Wednesday, March 17, 2010

bureaucracy

So back in public school, the gatekeeper for ordering supplies was the office manager, the secretaries, the supply person, the program director, and the principal. It was nearly impossible to order anything. Scratch that -- It was impossible to order anything. There was no opportunity whatsoever to say, Hey, I need this for my classroom, is there any way to get it?"

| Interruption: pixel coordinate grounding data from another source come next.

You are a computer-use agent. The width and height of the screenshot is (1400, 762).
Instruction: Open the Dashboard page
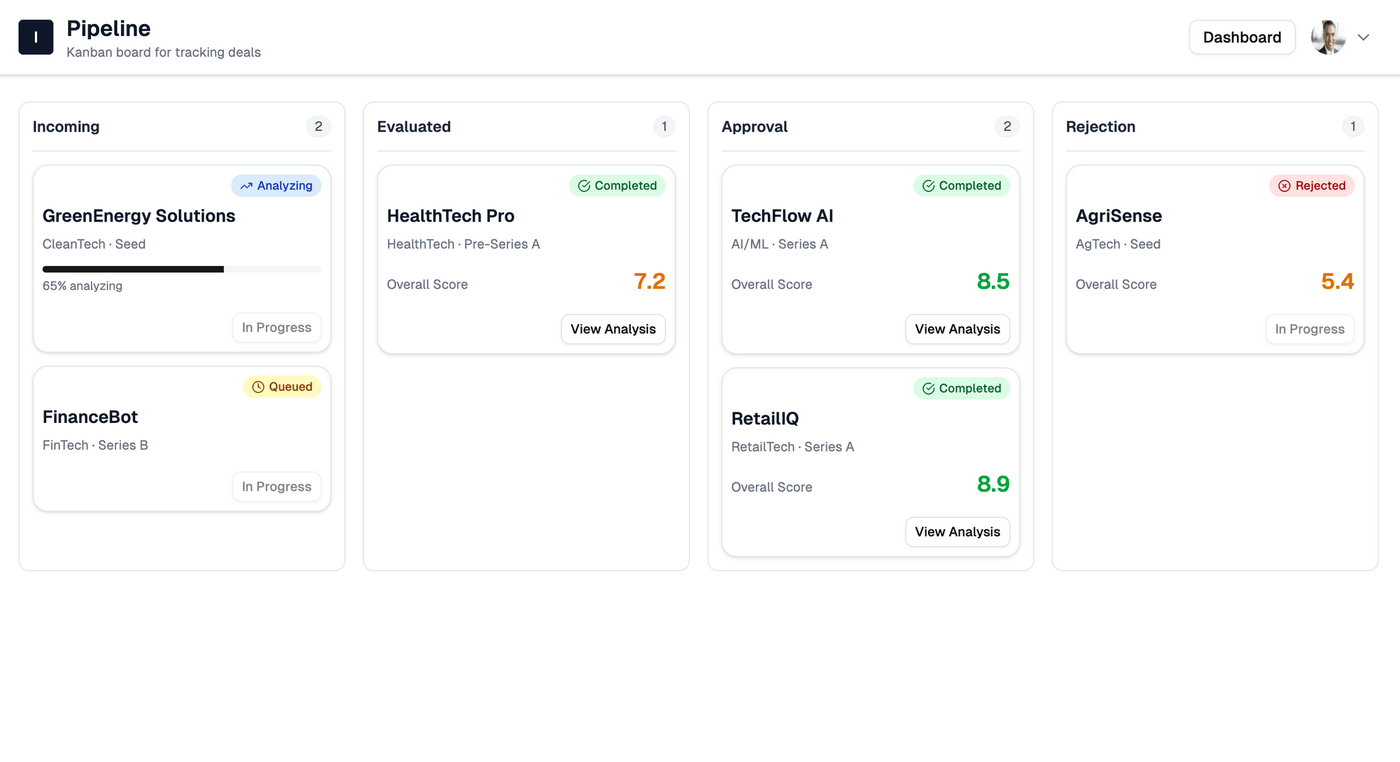click(x=1241, y=37)
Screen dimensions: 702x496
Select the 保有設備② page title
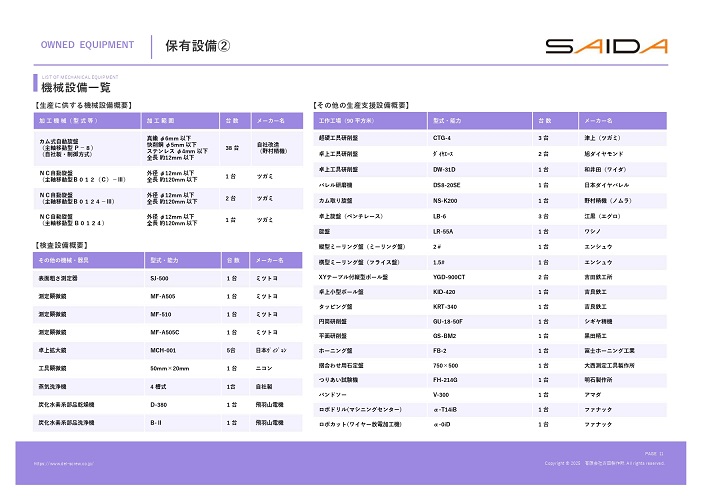point(197,46)
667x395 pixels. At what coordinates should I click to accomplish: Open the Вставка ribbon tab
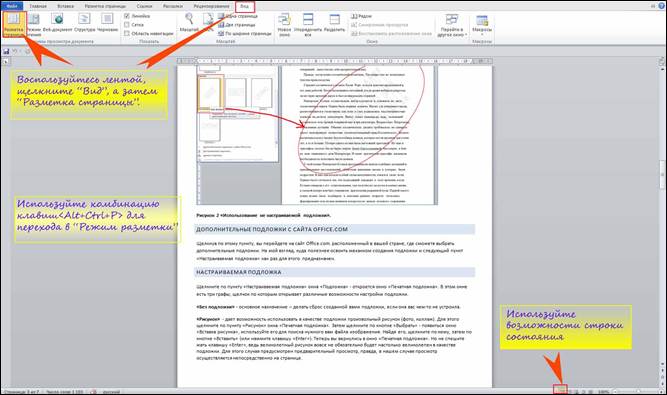(65, 6)
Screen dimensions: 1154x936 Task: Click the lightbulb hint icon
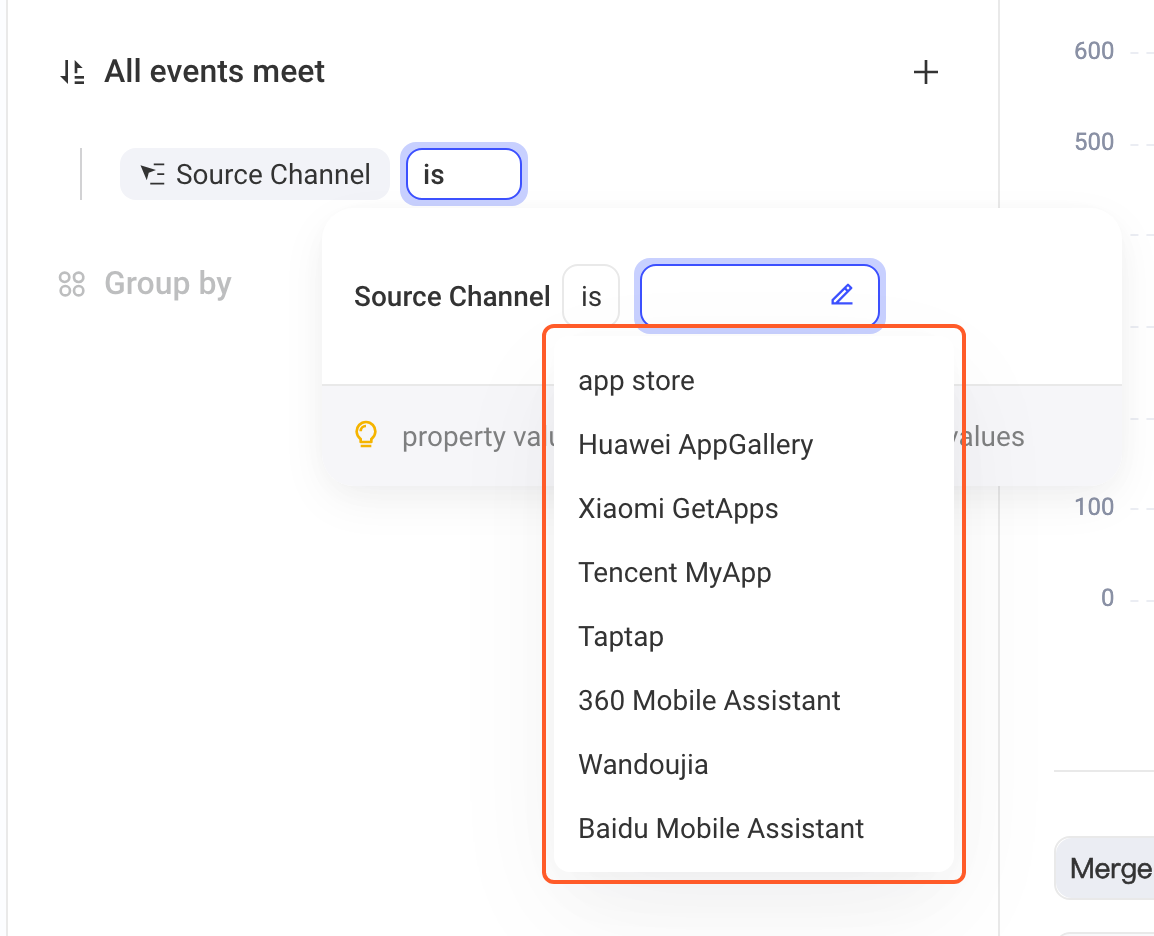coord(366,435)
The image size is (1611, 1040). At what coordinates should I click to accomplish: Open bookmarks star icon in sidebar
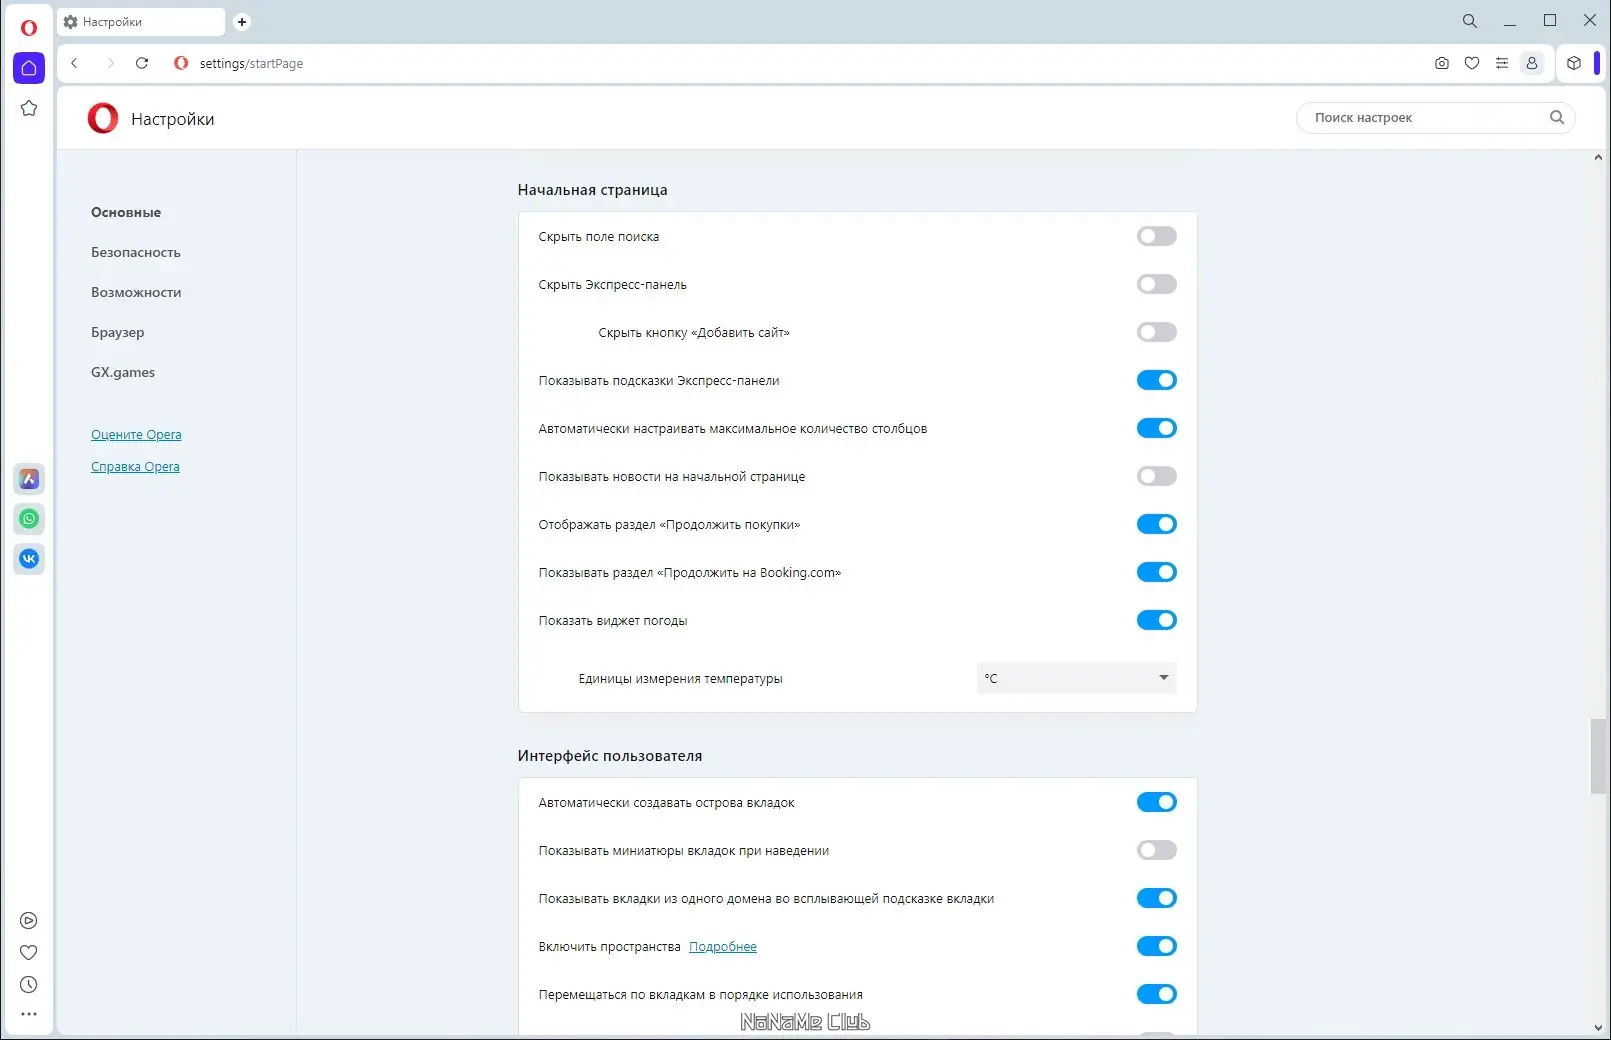pos(29,108)
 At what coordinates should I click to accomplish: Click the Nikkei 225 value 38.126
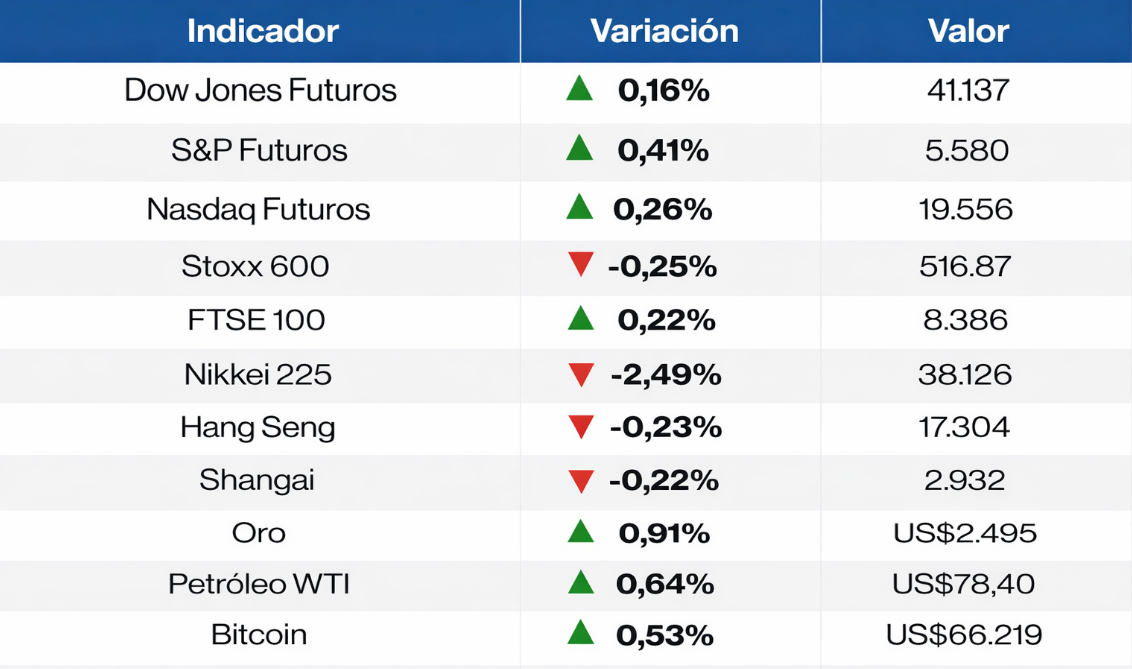(965, 375)
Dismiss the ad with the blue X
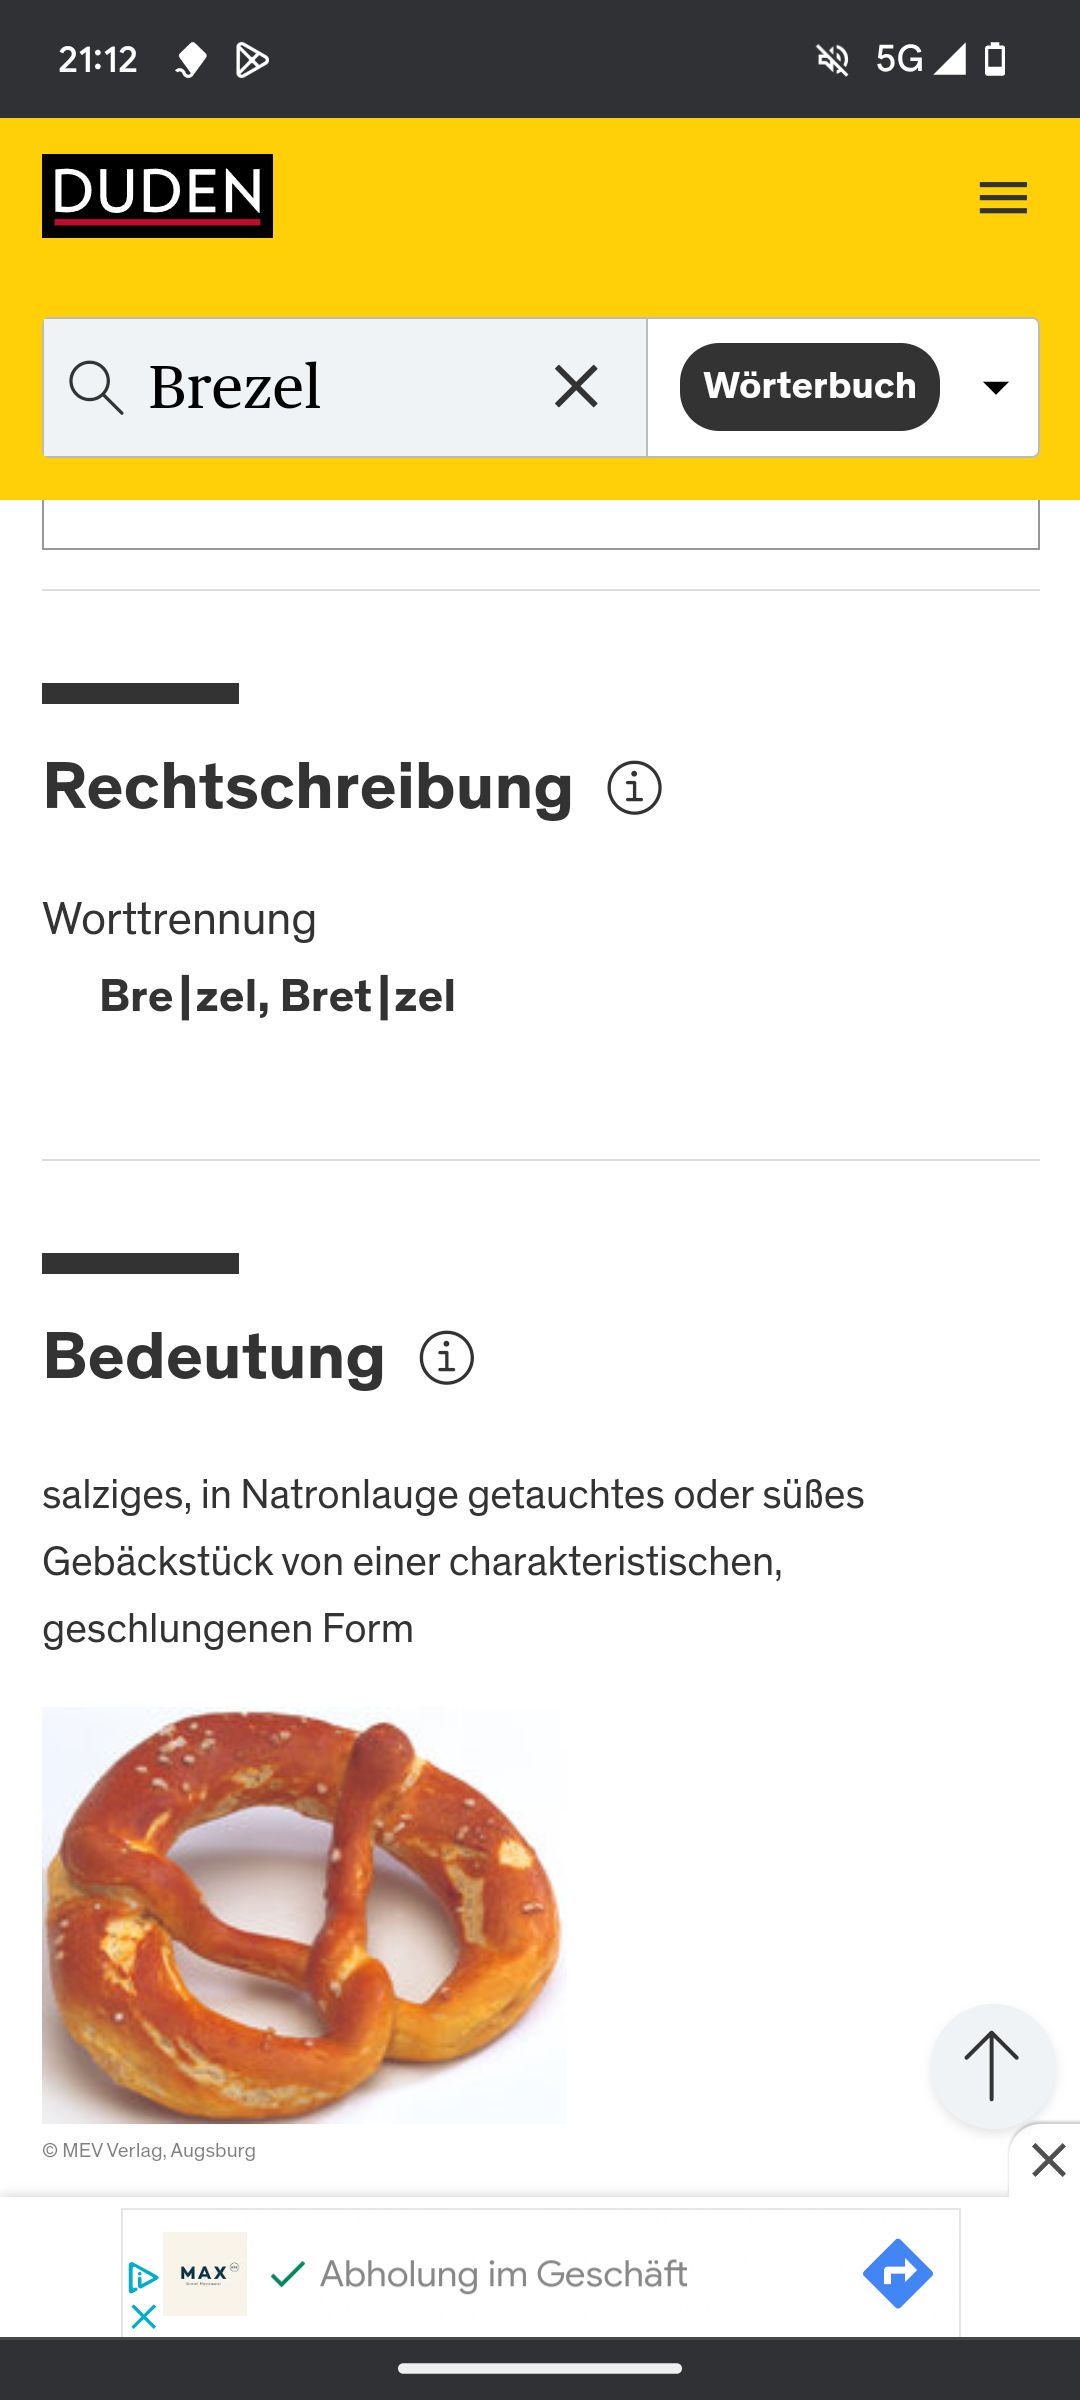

Since Charter Schools have control of their own budget, things should be different, and for the most part they are, but I'm finding that our office manager has become a sort of gatekeeper for which supplies get bought and which do not. I completely understand the need to be economical and save money, but when it comes down to ordering the cheap pencils that break and the more expensive pencils that can be used for longer, it seems like the choice should be easy. At least to me, who actually has to deal with the fallback from having cheap pencils break every ten minutes and students sharpening endlessly. I tried to explain this to our office manager but got nowhere as she continued to insist that we are really tight on money right now.

But buying cheap pencils is like throwing away your money, I tried to explain, because most of the pencil gets sharpened away! Why not buy the pencils that can be used for longer? Office manager who uses pens and white-out claimed that the pencils work the same.

More frustration because the price difference is about TEN CENTS per hundred. Good pencils are definitely worth that extra.